La question de la préservation des ressources est déterminante. Elle est une urgence écologique mais a aussi des implications sociales. Les petits pêcheurs souffrent de l’épuisement de leurs zones de pêche par les méthodes industrielles. Ils ont donc intérêt à défendre une gestion alternative de la biodiversité marine. Le débat se structure par exemple autour du sujet des aires marines protégées. Certes, ces réserves naturelles sont très variables. Certaines sont des sanctuaires complets ou simplement avec de la pêche au casier tandis que, dans d’autres, la pêche industrielle est autorisée. Mais les petits pêcheurs insistent sur l’importance d’avoir des sanctuaires halieutiques intégraux afin d’y permettre le développement de la biodiversité.
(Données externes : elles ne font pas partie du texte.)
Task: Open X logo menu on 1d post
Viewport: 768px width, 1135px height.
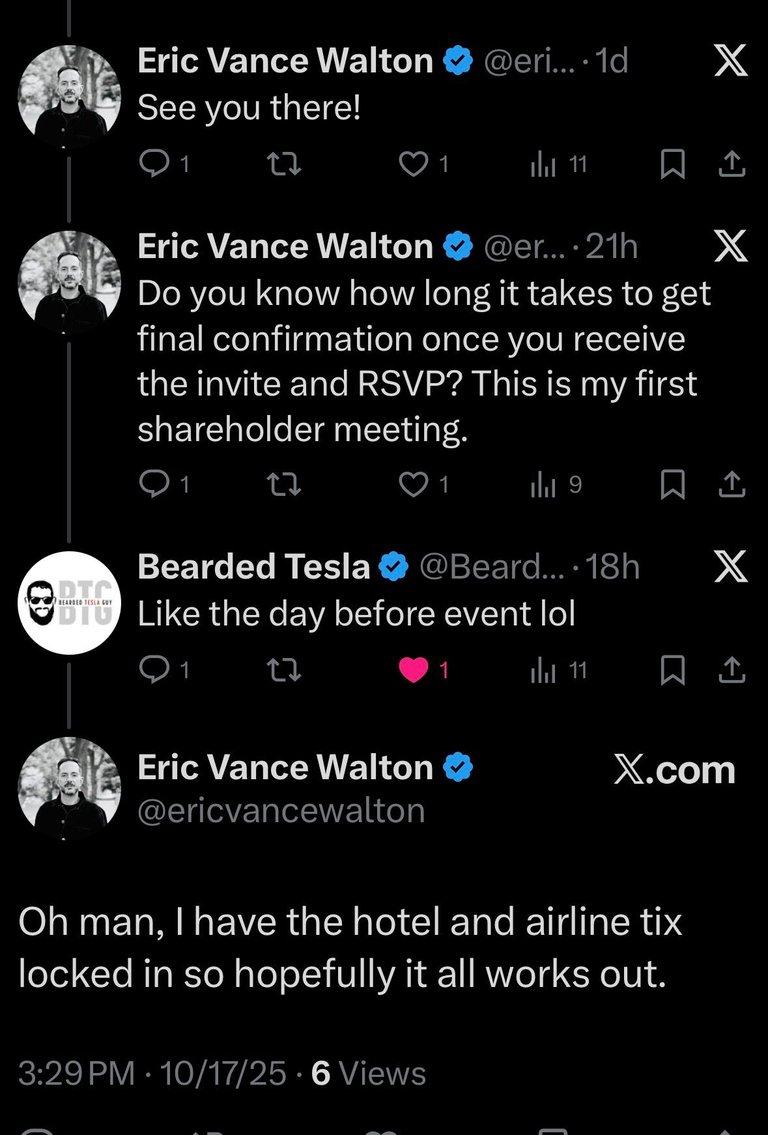Action: 732,62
Leur existence profite bien sûr aux zones des océans proches. Protéger la biodiversité marine n’est pas qu’une affaire de pêcheurs. Car elle a aussi un effet sur la lutte contre le changement climatique. Certaines zones comme les estuaires, les vasières ou les herbiers absorbent beaucoup de carbone. Leur disparition accélère les émissions et la bascule climatique.
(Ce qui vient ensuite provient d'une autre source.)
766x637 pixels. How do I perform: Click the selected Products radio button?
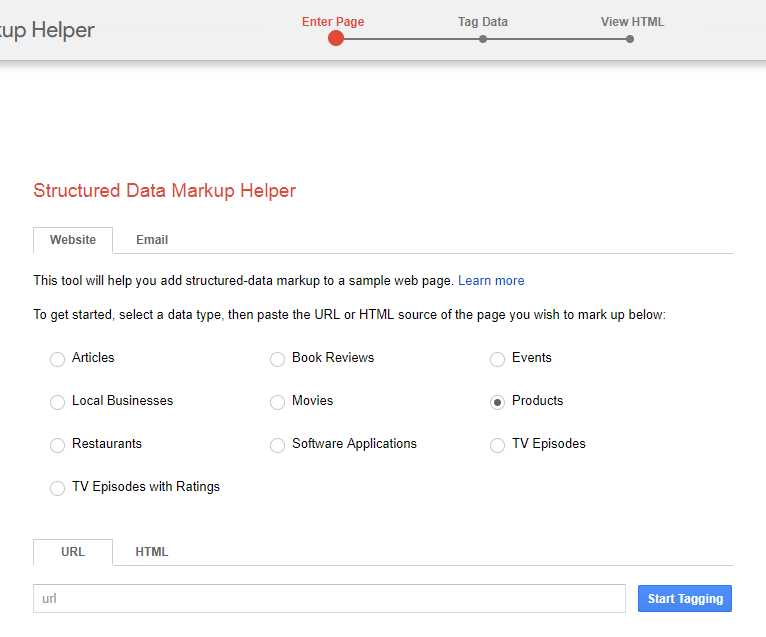[x=497, y=402]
Mais pour régler les questions écologiques, il faut aussi parfois avancer sur la question géopolitique. Car, en haute mer, l’océan n’appartient à personne. Il est, avec sa biodiversité, un bien commun de l’Humanité. Il s’agit donc de trouver les méthodes pour régler entre les États les moyens de le gérer et d’en assurer la protection. Nous sommes ici au cœur de notre « nouvel humanisme » sur le terrain de l’idée centrale de « biens communs ». Ainsi, il n’existe par exemple aucune aire marine protégée de haute-mer. La gestion des zones communes de pêche reste marquée par la surpêche du fait de l’absence de coopération efficace. Et puis il y a le problème de l’Arctique. Il va devenir une route navigable du fait de la fonte des glaces. Or, cet espace est très peu régulé puisqu’aucun État n’y a de souveraineté. Une très large palette de problème est alors soulevée. Elle va de la propriété du sous-sol et des réserves qu’il contient aux conditions de passage des méthaniers et des gaziers, car on ne connait pas la réaction du pétrole au contact des eaux aussi froides.
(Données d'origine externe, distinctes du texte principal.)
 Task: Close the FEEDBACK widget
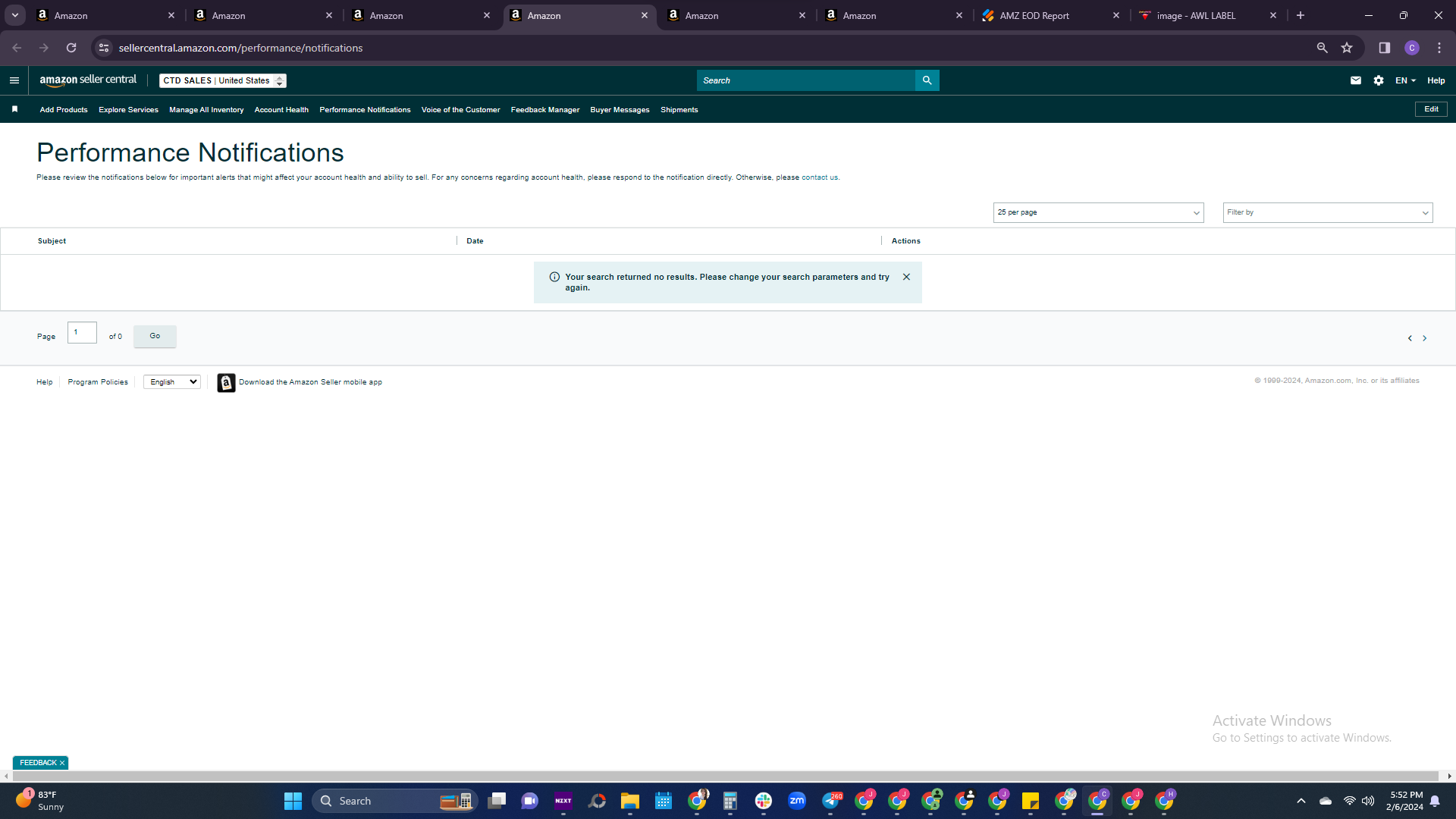click(x=62, y=763)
Toutes ces questions sont mises en débat. En effet, des discussions internationales sont ouvertes depuis deux ans pour discuter de la révision de la convention internationale en cours. Les États parties de cette convention ont en effet décidé d’ouvrir des discussions pour aboutir à un accord international sur la biodiversité marine au-delà des juridictions nationales. C’est une opportunité. Mais aussi un risque si la discussion devait donner la main aux productivistes. Dans ce cadre, je crois que notre rapport sera une contribution bienvenue sur ce que peut et doit faire la France dans ces discussions. Comme vous le savez, notre pays peut être à la pointe pour répondre aux urgences écologiques liées à la mer. La France possède la deuxième zone économique exclusive du monde. Notre statut de puissance maritime implique des responsabilités. Beaucoup de documents et rapports existent déjà sur le sujet. Le travail entrepris avec mon collègue Son-Forget ne peut prétendre faire une synthèse exhaustive de ce qui existe déjà. Nous voulons plutôt pointer les domaines prioritaires dans lesquels la France a un rôle à jouer ici et maintenant.